車中泊避難

概要

車中で避難生活を続けること。

避難所の駐車場や公共施設の駐車場、道の駅や自宅の前など、さまざまな場所で駐車して避難することができる。

避難所などのオープンな場所に比べて、車中という限られた空間のため運動量が低下してしまったり長時間同じ体勢をとってしまうため、いわゆるエコノミークラス症候群になりやすい。

しかし、車中という区切られた空間のため、プライバシーは避難所の中よりも守られる。

課題1

熊本地震の際は、震度7の揺れが2度来たこともあり、余震への不安が大きかった。

実際に2度目の揺れで施設の天井が落ちてしまった避難所もあり、建物の中よりも車中の方が安心だという声が大きく、車中泊避難者が相当数生まれた。

避難者の7割は車中泊を経験したというデータもある。

しかし、これによって多数の避難者がエコノミークラス症候群を発症。

熊本地震の犠牲者は250人以上にのぼるが、そのうちの200人は関連死である。

更にその200人のうち、3割に当たる59人が車中泊を経験していたとのデータもある。

参考:関連死3割が車中泊 「健康確認、態勢確立を」

課題2

避難者の実態把握が難しいのも大きな課題である。

外から見るだけでは、どの市町村から来た車なのか、車中には何人いて避難者は何人なのかが不明である。

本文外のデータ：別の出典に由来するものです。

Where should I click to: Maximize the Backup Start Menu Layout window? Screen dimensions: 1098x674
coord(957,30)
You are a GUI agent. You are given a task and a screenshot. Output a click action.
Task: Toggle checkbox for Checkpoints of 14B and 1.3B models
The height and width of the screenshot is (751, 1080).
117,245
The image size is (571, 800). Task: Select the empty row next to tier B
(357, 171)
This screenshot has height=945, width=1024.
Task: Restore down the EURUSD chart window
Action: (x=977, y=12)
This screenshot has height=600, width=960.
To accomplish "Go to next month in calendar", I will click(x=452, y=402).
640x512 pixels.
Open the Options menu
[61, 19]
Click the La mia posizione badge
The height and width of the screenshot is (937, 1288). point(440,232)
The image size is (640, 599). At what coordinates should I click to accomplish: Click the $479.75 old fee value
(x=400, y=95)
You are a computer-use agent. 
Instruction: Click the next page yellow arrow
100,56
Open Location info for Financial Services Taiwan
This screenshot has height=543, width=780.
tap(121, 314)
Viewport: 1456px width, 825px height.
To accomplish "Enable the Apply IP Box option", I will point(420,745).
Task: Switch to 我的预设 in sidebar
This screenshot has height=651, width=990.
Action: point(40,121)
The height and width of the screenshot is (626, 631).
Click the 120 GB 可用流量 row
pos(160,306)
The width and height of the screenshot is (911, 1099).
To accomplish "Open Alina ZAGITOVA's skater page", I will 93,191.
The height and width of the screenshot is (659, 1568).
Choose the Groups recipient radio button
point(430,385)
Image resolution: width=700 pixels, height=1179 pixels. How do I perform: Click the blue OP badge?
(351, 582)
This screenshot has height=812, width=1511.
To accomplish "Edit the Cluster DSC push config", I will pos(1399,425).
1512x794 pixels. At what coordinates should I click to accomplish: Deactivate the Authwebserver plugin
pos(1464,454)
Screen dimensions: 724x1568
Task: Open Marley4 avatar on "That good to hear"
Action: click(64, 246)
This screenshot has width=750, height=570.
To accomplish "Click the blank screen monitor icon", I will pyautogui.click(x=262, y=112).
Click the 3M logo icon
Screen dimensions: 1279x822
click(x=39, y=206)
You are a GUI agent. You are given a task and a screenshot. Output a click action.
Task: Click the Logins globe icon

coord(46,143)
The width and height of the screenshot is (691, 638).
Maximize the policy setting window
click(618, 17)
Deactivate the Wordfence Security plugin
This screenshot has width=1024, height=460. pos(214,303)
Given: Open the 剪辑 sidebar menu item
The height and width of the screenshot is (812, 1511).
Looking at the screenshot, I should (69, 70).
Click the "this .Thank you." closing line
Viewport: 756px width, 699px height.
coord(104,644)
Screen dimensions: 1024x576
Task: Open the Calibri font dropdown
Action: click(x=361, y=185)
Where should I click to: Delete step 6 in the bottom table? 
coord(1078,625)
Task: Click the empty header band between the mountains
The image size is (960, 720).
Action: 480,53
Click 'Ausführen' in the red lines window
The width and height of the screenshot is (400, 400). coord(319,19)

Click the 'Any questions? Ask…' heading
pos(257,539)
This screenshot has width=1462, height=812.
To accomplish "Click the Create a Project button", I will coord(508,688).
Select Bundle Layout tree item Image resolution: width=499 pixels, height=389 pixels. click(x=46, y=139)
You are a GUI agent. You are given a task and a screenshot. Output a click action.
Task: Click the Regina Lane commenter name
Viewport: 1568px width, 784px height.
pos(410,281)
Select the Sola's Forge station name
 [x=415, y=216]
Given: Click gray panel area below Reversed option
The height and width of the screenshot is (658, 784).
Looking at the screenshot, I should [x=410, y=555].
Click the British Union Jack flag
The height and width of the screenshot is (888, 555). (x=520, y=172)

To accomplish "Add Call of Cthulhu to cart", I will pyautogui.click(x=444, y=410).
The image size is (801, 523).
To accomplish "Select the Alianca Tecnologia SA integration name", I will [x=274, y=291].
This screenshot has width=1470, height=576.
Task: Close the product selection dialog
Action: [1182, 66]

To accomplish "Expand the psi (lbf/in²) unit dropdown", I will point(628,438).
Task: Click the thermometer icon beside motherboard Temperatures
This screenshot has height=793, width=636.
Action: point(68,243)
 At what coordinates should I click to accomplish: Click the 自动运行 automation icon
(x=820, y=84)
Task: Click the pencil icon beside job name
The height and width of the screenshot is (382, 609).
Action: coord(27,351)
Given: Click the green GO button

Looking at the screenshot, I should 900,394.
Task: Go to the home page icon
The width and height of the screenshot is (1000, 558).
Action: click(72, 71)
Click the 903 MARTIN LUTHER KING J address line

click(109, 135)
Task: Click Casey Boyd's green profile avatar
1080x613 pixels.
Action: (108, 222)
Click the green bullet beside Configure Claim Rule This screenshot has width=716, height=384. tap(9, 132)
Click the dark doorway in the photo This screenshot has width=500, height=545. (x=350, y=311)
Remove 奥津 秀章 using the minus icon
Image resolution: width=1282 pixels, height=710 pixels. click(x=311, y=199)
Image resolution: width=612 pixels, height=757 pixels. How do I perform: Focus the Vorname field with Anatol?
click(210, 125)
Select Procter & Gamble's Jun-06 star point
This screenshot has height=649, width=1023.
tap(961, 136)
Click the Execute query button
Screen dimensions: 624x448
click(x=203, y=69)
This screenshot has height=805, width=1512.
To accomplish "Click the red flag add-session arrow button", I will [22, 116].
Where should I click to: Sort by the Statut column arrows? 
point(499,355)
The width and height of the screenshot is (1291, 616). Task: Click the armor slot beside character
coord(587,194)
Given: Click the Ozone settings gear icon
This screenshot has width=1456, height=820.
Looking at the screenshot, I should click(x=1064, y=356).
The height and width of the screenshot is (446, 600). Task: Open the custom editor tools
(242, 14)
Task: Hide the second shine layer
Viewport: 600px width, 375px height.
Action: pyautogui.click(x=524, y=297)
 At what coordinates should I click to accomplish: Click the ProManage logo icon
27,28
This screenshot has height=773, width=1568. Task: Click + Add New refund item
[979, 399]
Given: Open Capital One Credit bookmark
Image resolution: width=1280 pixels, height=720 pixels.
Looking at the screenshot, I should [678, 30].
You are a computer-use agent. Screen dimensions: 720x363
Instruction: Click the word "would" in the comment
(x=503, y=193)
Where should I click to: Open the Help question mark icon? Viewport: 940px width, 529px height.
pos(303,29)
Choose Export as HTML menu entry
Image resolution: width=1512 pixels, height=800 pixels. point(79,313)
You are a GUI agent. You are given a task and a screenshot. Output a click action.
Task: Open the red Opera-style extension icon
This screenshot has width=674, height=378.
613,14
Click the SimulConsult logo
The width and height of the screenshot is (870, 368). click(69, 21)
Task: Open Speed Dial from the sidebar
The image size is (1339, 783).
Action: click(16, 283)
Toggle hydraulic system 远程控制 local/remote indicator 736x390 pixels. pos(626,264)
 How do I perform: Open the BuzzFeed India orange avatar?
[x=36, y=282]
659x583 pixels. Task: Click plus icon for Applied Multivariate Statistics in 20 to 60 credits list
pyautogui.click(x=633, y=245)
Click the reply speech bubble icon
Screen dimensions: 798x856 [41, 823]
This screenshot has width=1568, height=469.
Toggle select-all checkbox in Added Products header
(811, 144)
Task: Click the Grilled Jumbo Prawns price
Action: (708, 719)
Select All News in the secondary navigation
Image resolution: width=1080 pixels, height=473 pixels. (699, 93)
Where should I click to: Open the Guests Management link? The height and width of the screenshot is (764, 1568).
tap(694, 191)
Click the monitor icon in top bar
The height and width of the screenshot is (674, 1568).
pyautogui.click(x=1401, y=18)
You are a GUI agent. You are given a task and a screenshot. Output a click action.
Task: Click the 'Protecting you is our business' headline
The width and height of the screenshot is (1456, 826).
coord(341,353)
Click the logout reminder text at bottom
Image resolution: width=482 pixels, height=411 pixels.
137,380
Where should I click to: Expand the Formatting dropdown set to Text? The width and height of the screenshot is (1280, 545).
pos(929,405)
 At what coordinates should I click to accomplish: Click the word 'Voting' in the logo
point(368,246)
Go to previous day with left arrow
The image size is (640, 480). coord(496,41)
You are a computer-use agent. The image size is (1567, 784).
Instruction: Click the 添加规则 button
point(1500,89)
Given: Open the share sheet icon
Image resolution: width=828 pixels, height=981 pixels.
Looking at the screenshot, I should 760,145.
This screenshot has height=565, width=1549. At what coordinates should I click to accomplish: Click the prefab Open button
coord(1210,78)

また、避難スペースである車ごと移動ができるため、日中は避難スペースにいない車も多かった。

日毎に駐車する場所が変わる場合や、荷物の一部を置いて駐車スペースの場所取りをする傾向もある。

また、少し落ち着いてくると関係者や支援者なども出入りするため、旅の人が避難者かを特定することが困難になる。

こうした車中泊避難の特性から、避難者の実態把握が難しい。

日中だけでは実態が把握できないため、夜間にかけて車中泊している車を訪ねて、支援物資や支援情報を提供する支援団体もあった。

課題3

避難所の駐車場や車中泊の避難所と広く認知されている場所では、炊き出しや物資配布などの支援を受けられる可能性が高い。

そうではない場合は、なかなか物資支援や情報が届かないことがある。

食事が偏ってしまったり、医療支援につながらず健康状態の悪化に気が付きにくいなどの課題がある。

事例

益城町にあるグランメッセ熊本では、2度目の震度7で建物自体が損傷。

自然発生的に車中泊避難が増え、最終的には車中泊避難者のためのスペースとなった。

広大な駐車スペースを活用し、仮設トイレや物資テント、給水車や炊き出しスペースなどが設置された。

一時は2,200台ある駐車スペースが避難者の車で満杯になった。

長期的な車中泊避難は心身への負担が大きいことから、グランメッセの避難所を運営する行政やそれを支援するNPOなどが、近隣の避難所への移動を進めていったが、避難所としての運営は8月まで続いた。